_Work instruction:_ Compute how many lines in the data below hold the word "agent", then report that number with nothing else.

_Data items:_
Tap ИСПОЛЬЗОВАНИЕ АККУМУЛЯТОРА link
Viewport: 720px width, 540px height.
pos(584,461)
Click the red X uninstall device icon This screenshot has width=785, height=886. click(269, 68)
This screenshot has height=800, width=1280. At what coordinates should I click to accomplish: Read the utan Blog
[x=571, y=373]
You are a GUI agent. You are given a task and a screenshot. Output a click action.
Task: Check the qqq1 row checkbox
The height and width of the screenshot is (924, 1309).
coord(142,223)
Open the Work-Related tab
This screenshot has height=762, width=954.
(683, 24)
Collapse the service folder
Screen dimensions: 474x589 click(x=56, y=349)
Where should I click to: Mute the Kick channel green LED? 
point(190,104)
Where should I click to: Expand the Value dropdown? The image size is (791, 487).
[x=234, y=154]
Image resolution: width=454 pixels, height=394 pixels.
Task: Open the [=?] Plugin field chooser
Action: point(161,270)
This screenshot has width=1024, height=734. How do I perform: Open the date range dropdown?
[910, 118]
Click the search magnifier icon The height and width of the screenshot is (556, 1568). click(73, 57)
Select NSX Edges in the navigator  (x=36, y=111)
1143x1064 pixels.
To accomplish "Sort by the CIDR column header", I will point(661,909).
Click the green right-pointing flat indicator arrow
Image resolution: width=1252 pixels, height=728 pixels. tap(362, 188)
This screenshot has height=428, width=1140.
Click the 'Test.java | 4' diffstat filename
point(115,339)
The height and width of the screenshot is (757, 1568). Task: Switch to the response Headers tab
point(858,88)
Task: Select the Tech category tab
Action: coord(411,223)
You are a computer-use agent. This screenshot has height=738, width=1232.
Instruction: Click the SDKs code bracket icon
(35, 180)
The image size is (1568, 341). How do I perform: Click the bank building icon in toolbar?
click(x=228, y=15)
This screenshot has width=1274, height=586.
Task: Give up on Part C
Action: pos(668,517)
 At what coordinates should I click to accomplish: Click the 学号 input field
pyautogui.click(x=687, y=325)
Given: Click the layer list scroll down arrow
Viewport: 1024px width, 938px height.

_Solution below:_ 2